September 20, 2010
-
Slow Night, So Long
My life fades. The vision dims. All that remains are memories...
But even they can't be trusted. I've been having a bit of a progressing problem lately where my dreams get confused with real life. Mainly on the memory side of things. I'll think about something and whether or not it happened then I'll figure out I just dreamt it.It's alright though. My memory is still very strong, just inaccurate. Like a big-armed QB who can't hit his target.
No one wants to hear about your dreams unless you dream about them, but last night I had an epic two-part nightmare. I say it's too parts because I woke up at around 2:00, got water, shook it off a bit, and fell back asleep to some more of it. Vivid as hell these. Sometimes I think more vivid than my real life.

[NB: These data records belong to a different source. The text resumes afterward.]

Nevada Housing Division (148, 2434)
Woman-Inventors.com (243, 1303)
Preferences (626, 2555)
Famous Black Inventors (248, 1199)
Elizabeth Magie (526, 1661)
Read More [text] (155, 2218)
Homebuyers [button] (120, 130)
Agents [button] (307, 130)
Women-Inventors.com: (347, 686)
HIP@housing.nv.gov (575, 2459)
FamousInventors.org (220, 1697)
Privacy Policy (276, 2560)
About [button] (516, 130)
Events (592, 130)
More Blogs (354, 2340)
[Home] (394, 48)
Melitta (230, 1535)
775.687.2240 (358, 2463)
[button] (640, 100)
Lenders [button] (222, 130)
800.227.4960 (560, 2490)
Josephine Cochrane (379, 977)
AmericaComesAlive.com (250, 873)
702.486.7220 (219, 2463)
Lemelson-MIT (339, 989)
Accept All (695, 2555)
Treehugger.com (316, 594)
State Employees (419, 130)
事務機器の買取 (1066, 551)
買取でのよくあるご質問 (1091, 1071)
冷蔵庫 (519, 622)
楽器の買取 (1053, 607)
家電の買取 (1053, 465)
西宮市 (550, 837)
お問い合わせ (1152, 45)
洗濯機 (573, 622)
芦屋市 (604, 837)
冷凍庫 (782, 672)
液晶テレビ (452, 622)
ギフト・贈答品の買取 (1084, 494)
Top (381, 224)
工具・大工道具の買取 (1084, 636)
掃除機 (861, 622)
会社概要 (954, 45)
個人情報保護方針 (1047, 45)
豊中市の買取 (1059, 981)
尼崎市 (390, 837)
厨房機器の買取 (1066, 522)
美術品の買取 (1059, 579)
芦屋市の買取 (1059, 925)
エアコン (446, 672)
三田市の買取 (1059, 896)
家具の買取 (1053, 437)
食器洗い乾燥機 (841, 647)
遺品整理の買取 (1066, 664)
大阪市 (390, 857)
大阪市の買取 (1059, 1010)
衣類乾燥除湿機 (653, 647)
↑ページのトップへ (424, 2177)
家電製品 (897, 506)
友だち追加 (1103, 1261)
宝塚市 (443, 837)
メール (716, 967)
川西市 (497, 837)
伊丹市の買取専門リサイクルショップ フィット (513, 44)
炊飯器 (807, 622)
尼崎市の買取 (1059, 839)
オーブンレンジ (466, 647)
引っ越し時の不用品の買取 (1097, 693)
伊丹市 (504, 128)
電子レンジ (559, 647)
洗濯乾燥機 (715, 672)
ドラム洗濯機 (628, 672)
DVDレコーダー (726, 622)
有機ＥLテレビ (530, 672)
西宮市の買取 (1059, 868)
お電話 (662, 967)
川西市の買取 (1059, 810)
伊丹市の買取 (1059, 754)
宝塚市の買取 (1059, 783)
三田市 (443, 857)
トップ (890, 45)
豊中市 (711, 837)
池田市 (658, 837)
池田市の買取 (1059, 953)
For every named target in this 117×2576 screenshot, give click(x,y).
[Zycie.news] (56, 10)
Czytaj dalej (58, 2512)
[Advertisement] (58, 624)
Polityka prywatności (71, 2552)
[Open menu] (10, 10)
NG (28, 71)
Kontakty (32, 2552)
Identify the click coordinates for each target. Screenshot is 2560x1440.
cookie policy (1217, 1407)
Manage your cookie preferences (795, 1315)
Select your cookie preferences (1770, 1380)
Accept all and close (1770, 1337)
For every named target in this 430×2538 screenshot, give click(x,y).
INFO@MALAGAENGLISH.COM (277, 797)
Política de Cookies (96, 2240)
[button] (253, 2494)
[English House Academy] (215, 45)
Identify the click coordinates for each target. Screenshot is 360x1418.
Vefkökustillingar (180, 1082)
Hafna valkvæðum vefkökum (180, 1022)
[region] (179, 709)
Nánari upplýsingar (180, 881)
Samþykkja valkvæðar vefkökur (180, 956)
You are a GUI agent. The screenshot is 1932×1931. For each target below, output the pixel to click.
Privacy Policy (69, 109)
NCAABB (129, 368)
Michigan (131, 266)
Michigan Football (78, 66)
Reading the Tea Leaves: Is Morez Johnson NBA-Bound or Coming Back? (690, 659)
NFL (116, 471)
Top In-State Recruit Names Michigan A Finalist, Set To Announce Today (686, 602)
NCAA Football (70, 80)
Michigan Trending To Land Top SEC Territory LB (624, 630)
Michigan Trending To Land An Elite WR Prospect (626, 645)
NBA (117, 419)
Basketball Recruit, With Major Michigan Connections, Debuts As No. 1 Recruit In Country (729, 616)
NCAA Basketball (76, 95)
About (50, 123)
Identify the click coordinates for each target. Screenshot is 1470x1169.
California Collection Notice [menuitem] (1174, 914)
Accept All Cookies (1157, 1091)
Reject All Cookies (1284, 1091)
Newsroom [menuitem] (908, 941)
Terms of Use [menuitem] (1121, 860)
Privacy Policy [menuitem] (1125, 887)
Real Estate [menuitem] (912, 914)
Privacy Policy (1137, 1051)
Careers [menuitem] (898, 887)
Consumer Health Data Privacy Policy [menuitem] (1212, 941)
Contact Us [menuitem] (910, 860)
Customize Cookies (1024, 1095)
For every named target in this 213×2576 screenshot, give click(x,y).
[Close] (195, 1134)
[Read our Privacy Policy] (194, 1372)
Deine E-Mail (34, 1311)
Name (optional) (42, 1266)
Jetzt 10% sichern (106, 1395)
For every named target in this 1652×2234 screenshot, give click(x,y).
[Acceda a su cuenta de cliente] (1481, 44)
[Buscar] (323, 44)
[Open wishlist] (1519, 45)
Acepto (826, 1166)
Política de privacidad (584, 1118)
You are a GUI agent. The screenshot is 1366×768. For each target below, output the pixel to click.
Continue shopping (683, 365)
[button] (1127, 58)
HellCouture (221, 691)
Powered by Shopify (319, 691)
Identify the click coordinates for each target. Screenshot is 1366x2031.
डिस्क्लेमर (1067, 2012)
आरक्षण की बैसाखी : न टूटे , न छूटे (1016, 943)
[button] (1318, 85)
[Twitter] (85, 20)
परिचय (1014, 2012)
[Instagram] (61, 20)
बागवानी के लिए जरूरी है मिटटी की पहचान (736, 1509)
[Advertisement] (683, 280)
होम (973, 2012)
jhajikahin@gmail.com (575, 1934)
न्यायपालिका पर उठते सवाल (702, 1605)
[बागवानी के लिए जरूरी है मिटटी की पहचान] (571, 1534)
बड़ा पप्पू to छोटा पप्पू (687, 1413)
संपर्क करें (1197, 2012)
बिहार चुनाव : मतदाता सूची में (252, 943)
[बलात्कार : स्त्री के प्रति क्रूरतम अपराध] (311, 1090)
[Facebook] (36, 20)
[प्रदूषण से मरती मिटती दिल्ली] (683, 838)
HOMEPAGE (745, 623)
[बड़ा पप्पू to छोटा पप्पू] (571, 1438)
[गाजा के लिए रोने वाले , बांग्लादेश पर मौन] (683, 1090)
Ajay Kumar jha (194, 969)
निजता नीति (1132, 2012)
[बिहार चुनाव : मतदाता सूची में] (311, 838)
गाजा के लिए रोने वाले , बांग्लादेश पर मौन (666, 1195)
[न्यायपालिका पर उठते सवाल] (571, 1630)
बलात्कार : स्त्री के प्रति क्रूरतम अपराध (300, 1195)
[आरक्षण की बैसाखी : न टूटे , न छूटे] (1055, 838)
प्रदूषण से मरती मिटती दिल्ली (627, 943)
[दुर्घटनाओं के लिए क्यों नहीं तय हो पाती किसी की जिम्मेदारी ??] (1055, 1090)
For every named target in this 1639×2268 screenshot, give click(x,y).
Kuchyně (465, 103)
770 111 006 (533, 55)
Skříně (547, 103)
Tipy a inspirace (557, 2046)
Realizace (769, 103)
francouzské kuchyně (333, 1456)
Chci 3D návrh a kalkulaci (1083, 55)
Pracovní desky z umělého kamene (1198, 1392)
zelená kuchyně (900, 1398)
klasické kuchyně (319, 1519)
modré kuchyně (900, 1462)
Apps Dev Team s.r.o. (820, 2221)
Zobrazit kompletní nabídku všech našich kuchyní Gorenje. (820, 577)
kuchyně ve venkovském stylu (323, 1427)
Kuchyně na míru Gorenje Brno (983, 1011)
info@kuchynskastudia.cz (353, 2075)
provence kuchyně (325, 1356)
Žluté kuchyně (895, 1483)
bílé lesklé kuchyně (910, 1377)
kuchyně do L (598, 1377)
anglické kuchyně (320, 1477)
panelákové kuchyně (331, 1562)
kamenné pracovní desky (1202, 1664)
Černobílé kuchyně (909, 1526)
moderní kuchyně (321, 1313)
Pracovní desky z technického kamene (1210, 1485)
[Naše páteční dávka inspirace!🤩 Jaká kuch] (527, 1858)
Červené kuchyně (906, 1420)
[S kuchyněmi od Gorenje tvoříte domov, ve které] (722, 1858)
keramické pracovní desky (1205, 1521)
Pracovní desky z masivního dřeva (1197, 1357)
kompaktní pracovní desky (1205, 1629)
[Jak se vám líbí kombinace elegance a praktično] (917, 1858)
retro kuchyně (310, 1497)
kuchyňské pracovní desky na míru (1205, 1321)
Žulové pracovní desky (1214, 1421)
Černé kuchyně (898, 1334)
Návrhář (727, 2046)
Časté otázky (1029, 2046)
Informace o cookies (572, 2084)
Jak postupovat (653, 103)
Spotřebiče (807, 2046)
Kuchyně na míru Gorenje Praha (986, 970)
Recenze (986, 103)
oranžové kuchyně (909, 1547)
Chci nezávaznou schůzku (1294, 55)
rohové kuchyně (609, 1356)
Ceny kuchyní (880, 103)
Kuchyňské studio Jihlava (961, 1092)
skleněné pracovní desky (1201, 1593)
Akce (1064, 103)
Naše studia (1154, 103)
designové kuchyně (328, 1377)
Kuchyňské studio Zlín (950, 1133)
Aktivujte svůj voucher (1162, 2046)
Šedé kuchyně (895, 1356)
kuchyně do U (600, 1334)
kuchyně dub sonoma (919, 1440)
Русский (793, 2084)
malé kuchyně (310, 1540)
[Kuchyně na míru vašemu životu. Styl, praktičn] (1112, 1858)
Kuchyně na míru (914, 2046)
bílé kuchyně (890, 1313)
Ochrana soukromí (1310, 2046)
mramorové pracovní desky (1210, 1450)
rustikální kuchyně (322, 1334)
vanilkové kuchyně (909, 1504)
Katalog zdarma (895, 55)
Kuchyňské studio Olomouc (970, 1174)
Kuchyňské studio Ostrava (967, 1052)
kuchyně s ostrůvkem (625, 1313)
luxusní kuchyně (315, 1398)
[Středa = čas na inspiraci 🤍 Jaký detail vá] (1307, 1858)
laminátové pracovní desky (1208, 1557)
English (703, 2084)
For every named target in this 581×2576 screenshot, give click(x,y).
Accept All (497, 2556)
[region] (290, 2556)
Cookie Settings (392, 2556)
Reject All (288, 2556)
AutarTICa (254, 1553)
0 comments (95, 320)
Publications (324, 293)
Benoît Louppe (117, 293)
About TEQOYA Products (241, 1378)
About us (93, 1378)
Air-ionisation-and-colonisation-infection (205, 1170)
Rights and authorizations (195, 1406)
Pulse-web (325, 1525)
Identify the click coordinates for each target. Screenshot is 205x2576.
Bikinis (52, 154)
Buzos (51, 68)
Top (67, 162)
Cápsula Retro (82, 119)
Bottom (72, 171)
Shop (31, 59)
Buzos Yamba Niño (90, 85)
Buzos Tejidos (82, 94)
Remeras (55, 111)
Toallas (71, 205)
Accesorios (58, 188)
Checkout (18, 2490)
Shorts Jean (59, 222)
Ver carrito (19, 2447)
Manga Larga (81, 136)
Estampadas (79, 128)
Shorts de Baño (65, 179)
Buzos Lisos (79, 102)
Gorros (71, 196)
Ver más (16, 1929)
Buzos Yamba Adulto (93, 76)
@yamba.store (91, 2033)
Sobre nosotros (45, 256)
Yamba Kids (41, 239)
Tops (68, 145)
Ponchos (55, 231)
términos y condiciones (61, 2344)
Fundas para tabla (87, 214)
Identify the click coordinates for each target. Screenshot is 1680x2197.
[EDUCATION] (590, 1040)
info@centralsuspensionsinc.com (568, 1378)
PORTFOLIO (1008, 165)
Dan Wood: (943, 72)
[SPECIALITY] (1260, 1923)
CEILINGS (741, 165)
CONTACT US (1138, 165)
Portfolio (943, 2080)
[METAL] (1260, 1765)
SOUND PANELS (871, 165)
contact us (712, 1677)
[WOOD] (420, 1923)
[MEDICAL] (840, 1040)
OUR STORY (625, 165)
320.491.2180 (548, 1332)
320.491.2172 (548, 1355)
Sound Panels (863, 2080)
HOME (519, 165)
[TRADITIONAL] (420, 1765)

One thing I have is an incredibly powerful connection between memory and smell. I can smell something and get a memory, or even think of a memory and conjure up the smell. It's like a superpower with no tangible benefit.
Today some Ben Folds Five from their album "Whatever and Ever Amen" came on and the taste of Jack in the Box tacos came to me. It's a corrolation made from the summer of my sophomore year of high school, one of the most memorable summers I've ever had. I was still less than 16, thus no driving, but I had known this dude who was a bit older and could drive. Then there was this girl a couple of years older who I was totally crushed on, and she'd hang out too.
We'd drive around, listen to Ben Folds Five, and usually end up going to Jack in the Box for some 2 for $1.00 tacos. That was a good summer, especially when there was a stretch that I had the house to myself. Playing games, hanging around the town, getting an air of independence. Long before I learned independence is sourly overrated.
But that lives now, only in my memories.